[Saved data entries]
▬▬▬▬▬▬
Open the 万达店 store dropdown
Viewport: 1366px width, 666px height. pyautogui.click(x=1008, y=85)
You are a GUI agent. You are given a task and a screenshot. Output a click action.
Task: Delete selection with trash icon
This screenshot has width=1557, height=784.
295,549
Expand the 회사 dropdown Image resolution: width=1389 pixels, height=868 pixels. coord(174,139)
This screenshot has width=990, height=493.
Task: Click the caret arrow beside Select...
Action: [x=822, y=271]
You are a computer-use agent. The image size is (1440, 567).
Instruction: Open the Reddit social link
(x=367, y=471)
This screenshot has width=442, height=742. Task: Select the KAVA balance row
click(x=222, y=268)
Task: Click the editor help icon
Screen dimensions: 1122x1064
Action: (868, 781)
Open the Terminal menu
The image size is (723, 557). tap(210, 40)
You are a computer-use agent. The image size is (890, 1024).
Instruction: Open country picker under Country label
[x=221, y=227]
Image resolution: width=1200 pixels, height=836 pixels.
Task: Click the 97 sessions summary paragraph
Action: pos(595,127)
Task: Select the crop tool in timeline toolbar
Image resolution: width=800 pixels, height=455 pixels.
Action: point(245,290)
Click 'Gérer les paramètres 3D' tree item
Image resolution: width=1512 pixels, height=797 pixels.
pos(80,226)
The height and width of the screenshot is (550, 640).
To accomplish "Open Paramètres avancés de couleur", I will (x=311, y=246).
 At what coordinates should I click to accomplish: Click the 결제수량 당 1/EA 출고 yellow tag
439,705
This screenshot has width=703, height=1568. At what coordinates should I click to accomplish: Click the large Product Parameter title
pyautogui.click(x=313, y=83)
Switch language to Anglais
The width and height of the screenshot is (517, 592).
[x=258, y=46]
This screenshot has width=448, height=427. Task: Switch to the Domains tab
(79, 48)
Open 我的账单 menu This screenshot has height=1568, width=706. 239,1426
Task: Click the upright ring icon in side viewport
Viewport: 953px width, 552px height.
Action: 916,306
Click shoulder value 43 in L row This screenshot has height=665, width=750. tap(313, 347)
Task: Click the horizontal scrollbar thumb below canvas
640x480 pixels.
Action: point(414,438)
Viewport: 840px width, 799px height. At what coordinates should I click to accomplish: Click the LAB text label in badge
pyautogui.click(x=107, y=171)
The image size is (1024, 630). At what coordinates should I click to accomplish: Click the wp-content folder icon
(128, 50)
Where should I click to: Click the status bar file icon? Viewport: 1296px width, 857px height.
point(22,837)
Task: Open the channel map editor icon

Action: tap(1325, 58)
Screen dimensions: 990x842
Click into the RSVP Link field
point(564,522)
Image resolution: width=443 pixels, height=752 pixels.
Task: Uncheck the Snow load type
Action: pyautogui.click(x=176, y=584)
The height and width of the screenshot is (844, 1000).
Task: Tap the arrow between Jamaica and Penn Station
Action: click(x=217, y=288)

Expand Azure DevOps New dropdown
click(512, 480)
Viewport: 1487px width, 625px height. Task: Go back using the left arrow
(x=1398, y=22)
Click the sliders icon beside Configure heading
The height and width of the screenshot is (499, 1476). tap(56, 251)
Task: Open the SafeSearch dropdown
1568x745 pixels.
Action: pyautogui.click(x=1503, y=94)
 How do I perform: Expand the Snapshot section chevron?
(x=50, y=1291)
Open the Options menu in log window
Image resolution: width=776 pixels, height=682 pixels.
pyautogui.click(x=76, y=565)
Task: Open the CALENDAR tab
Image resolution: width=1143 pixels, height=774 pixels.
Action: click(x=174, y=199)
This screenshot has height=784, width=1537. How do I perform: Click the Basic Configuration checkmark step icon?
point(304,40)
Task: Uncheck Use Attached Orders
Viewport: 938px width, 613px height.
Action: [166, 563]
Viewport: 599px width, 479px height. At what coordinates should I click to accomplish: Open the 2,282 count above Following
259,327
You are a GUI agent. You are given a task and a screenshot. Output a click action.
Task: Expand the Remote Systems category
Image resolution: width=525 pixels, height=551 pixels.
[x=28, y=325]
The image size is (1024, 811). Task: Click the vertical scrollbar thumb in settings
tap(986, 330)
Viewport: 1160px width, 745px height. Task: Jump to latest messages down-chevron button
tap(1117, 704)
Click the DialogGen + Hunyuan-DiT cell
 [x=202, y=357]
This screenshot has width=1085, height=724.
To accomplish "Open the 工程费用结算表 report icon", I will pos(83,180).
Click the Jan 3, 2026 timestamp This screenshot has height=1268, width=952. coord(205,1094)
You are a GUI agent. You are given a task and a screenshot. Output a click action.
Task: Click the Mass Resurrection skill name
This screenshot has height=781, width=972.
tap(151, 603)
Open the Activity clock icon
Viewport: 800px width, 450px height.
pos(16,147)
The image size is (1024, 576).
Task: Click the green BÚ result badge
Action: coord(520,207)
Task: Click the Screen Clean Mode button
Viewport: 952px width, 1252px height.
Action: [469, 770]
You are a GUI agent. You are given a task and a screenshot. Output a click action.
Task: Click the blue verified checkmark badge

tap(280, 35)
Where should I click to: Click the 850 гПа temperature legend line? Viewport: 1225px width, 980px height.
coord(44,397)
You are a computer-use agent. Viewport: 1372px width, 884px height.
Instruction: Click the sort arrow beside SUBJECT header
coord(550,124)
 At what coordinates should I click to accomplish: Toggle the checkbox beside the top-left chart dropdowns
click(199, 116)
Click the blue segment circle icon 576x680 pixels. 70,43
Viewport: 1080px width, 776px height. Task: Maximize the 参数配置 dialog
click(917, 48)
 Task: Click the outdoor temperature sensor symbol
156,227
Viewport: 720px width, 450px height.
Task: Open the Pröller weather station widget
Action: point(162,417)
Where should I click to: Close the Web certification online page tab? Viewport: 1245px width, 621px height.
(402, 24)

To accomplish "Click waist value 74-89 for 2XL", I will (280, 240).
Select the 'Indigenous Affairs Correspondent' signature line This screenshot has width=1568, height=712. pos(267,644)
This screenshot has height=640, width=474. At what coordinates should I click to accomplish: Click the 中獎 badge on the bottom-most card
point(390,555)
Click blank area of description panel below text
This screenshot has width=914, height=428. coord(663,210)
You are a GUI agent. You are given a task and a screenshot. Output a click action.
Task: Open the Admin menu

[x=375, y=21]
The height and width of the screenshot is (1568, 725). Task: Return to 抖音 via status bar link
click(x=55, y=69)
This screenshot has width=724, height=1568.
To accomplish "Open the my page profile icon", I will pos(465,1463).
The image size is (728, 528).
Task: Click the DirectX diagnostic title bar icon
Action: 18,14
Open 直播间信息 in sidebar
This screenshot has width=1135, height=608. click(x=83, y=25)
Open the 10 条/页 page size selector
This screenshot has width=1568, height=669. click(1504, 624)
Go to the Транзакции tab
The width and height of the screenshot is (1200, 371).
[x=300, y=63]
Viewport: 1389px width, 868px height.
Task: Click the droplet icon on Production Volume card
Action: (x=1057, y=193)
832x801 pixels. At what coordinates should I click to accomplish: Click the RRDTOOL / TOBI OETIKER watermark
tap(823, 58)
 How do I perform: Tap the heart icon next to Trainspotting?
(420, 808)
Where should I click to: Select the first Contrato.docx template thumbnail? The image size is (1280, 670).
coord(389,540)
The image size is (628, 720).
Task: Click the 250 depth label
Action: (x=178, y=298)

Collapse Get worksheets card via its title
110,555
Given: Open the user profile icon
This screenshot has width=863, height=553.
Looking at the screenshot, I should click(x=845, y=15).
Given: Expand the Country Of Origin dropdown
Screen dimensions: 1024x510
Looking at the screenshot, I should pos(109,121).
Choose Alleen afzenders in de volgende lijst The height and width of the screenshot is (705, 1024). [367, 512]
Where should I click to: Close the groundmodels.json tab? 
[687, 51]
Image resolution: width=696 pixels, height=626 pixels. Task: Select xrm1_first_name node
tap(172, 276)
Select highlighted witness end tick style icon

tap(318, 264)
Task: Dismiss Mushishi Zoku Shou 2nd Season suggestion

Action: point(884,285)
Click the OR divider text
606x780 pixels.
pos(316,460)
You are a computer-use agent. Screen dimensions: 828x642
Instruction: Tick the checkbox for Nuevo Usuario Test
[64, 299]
▬▬▬▬▬▬
* _About this task_: Please reproduce the lines from the line with "Open 直播间信息 in sidebar" to the line with "Go to the Транзакции tab", both ends included, exactly as they appear above.

* _Solution to this exercise_:
Open 直播间信息 in sidebar
This screenshot has width=1135, height=608. click(x=83, y=25)
Open the 10 条/页 page size selector
This screenshot has width=1568, height=669. click(1504, 624)
Go to the Транзакции tab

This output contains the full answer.